═══ Supplied records

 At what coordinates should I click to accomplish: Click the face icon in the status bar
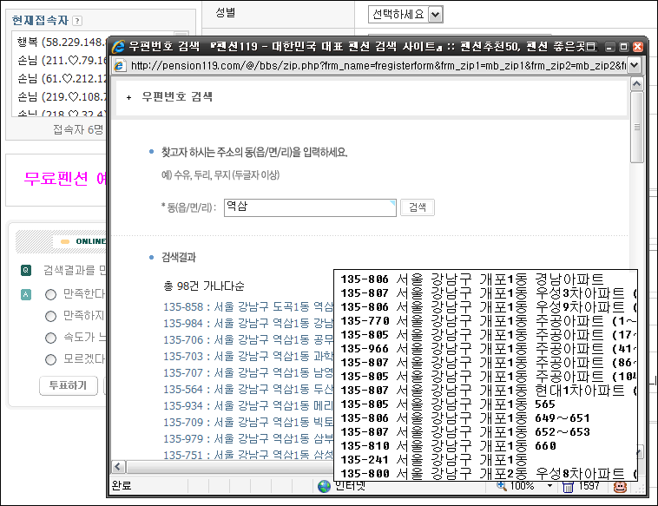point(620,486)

══════
═══ Supplied records

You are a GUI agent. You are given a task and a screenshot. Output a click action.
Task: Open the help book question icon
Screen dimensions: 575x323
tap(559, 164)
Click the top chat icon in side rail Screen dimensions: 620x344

══════
═══ Supplied records

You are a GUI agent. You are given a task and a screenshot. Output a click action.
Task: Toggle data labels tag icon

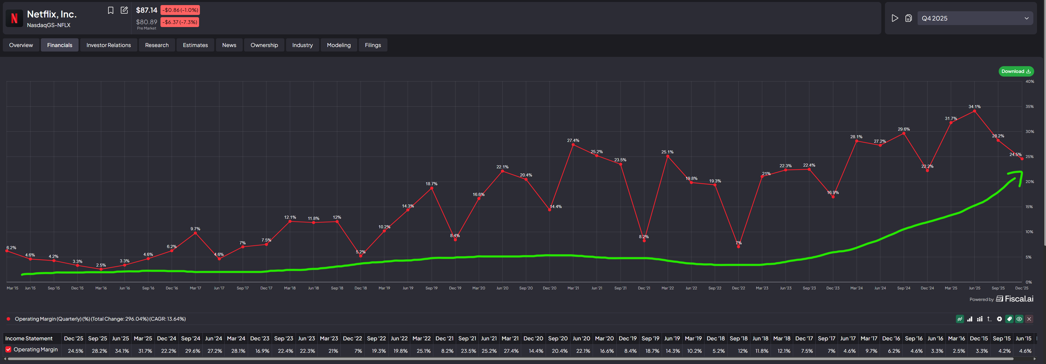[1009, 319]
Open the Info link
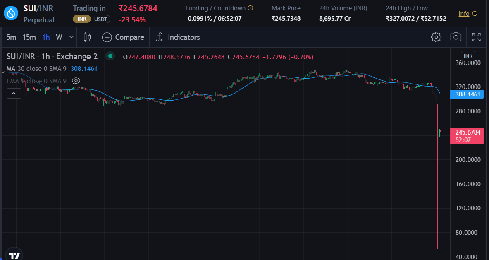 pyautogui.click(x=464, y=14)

══════

▸ Task requirements:
Rename "face icon" to "smiley icon" in the entries, starting at the line that has "At what coordinates" and stopping after the line that has "point(620,486)". Reproduce only those lines with everything else unchanged, and leave the pictures out.

▸ Worked answer:
 At what coordinates should I click to accomplish: Click the smiley icon in the status bar
point(620,486)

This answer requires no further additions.